Arzneimittelkommission der deutschen Ärzteschaft (AkdÄ) vom 28.06.2021

Rote-Hand-Brief zu Dinoproston (Minprostin®, Prepidil®, Propess®): Aktualisierungen der Produktinformationen zur Risikoreduktion von uteriner Hyperstimulation, Uterusruptur und fetalem/neonatalem Tod

Die Produktinformationen der oben genannten Dinoproston-haltigen Arzneimittel werden bezüglich folgender Punkte aktualisiert:

  • Verstärkung der Warnhinweise und Empfehlungen zu den Risiken der uterinen Hyperstimulation und der Uterusruptur sowie deren schwerwiegenden Komplikationen, einschließlich des fetalen und neonatalen Todes auf Basis von kumulativen Fallberichten.
  • Beschränkung der Anwendung auf qualifiziertes medizinisches Fachpersonal und auf Krankenhäuser und Kliniken mit spezialisierten geburtshilflichen Abteilungen mit Einrichtungen zur kontinuierlichen Überwachung.
  • Verstärkung des Warnhinweises und der Empfehlungen bezüglich der Höchstdosis (Minprostin®, Prepidil®, Propess®) und des Dosierungsintervalls (Minprostin®, Prepidil®).
  • Verstärkung der Kontraindikationen (Propess®) sowie der Warnhinweise und Vorsichtsmaßnahmen zur Anwendung, inklusive derer zur sequenziellen Oxytocingabe.

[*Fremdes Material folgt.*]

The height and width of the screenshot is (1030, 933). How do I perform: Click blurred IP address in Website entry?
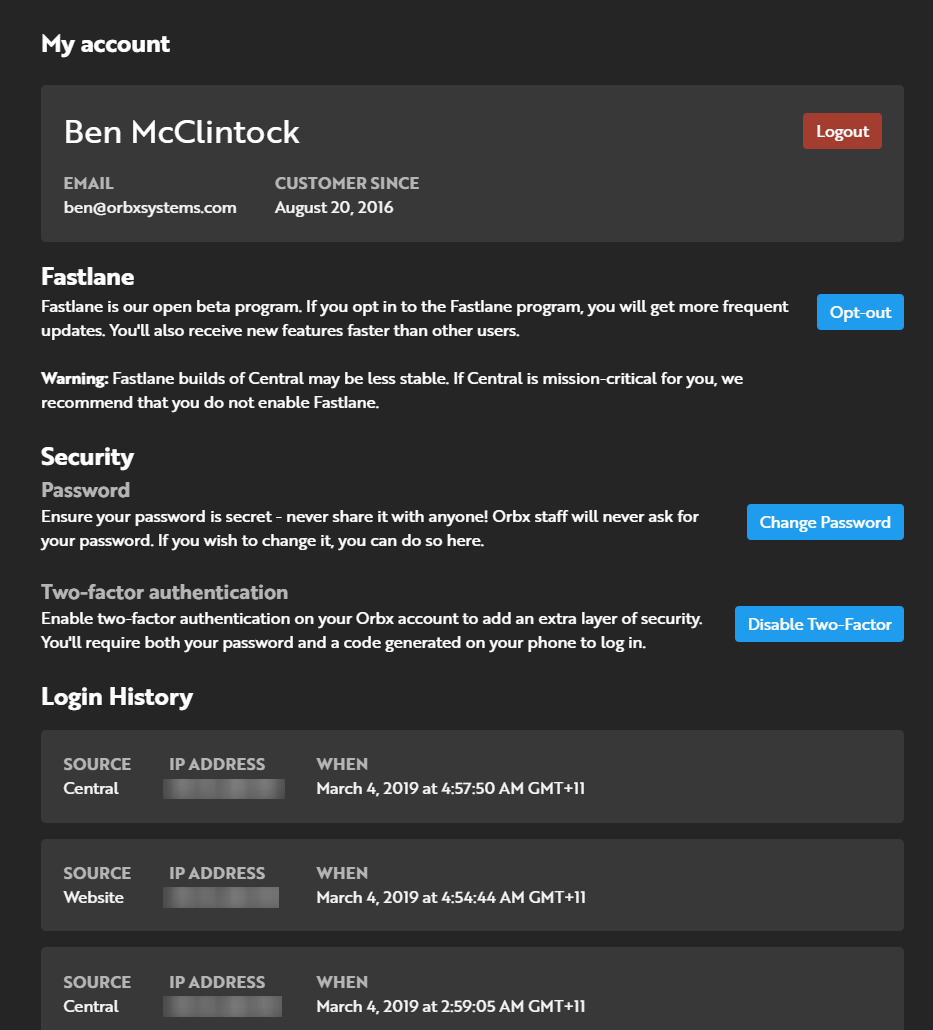[221, 897]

Dinoproston ist ein Prostaglandin E2-Derivat mit vielfältigen pharmakologischen Eigenschaften. Endozervikal oder intravaginal verabreicht, führt es zu einer Dilatation des Cervix uteri in der Vorgeburtsphase und stimuliert das Myometrium des graviden Uterus. Der Rote-Hand-Brief informiert im Einzelnen über die Indikationen der Arzneimittel und die Aktualisierungen der Produktinformationen.

Die Fachinformation wird aktualisiert.